Journal of Nanomedicine & Nanotechnology

PLASENS - Plasmonic nanoparticles for surface-enhanced Raman pesticide sensing inside interparticle hot spots created by dithiols

4^th International Conference on Nanotek & Expo

December 01-03, 2014 DoubleTree by Hilton Hotel San Francisco Airport, USA

S Sanchez-Cortes, J Kubackova, J V Garcia-Ramos and D Jancura

Posters: J Nanomed Nanotechnol

Abstract:

Linear α,ω-dithiols with aliphatic nature have been used in this work as linkers to control the aggregation of silver nanoparticles and to induce the formation of interparticle gaps. The interest of these gaps resides in the well-known fact that when plasmonic surfaces are within a close distance, their plasmon modes couple. This event affects the electromagnetic field distribution in a manner that a drastic enhancement occurs in the gaps leading to the creation of hot spots.

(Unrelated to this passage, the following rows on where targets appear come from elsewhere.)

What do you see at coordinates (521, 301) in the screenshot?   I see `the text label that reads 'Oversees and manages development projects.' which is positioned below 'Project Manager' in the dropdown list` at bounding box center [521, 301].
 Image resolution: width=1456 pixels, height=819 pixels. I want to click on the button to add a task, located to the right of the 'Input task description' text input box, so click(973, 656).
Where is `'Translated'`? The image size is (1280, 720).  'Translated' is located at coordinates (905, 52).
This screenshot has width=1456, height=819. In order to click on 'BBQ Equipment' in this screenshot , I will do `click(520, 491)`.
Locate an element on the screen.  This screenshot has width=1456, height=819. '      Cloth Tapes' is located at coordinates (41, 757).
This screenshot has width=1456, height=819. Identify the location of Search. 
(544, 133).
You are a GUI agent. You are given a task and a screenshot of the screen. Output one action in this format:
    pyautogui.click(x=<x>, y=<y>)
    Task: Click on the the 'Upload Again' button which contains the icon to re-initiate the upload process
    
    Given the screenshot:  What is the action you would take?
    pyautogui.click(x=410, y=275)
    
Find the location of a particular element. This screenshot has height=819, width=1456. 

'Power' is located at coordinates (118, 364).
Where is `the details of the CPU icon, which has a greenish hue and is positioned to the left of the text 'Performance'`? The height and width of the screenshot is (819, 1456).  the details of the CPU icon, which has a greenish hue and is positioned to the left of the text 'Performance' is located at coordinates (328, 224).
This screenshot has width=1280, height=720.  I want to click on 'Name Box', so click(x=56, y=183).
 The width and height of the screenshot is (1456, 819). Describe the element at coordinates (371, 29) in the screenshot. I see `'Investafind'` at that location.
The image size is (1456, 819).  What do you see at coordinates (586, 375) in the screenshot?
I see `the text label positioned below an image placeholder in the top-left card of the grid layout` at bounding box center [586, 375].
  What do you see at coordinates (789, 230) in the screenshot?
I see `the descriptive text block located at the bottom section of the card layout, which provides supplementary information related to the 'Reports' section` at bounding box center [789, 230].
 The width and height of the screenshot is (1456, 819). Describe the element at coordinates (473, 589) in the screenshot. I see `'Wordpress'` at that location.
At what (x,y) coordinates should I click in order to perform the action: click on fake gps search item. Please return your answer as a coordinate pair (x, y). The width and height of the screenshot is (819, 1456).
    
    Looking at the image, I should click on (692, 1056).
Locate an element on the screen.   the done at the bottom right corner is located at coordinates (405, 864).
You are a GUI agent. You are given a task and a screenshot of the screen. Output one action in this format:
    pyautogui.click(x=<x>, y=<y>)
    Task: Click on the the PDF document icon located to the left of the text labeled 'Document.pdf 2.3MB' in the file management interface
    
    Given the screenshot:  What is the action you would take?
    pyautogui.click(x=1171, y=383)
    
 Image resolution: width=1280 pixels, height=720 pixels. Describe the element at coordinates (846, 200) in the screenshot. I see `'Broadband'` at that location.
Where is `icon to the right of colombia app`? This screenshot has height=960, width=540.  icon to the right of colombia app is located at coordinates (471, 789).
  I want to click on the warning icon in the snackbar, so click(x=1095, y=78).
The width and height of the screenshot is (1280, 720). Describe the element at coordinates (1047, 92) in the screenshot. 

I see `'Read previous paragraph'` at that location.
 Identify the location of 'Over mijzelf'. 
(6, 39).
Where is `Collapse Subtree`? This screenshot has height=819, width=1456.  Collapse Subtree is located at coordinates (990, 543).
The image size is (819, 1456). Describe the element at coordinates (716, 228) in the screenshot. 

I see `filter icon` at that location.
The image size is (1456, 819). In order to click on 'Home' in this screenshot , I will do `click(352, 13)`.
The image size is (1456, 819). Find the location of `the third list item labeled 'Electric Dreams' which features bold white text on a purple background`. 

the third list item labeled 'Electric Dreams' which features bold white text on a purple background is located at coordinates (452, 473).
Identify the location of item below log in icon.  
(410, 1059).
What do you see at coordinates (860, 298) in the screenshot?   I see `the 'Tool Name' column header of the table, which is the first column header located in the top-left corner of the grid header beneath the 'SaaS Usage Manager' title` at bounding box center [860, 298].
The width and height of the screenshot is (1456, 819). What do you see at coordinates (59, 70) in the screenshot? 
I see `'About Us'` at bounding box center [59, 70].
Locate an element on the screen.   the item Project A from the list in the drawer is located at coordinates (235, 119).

As a result, the optical response of substances situated inside the hot spots is strongly increased, which is highly valuable for their use in surface-enhanced spectroscopies. In this work, the author will present a study of the formation and the characterization of the gaps formed by using dithiols of different lengths, where both thiol groups are connected by a linear aliphatic chain. This characterization was done by using plasmon resonance and transmission electron microscopy (TEM). The Surface-Enhanced Raman Scattering (SERS) technique was employed in the investigation of the adsorption of these dithiols on the metal surface by analyzing key structural spectral markers of the adsorption, metal coordination, orientation, ordering and interfacial packing of these molecules on surfaces of silver and gold NPs. The fingerprint character of SERS spectra, the propensity rules of SERS and the high sensitivity of this technique make this study possible even at the very low concentration of dithiols sufficient to induce the NPs linking. Dithiol-linked nanoparticles were employed as sensors in the detection of the pesticides aldrin, dieldrin, endosulfan and linden at very low concentrations, taking advantage of the high affinity of these pollutants for aliphatic-like membranes. The sensing ability of these substrates was optimized by varying the surface coverage of dithiols. Finally, the adsorption of pesticides on the functionalized metal surfaces was studied by obtaining the adsorption isotherms, which provided the affinity constant and the linearity curve to relate the SERS intensity to the pollutant concentration. According to the results, the functionalization with dithiols induces the formation of chain-like aggregates where the hot spots are localized in the interparticle gaps induced by the multi-layered adsorption of dithiols, which in turn are able to link the pesticide molecules.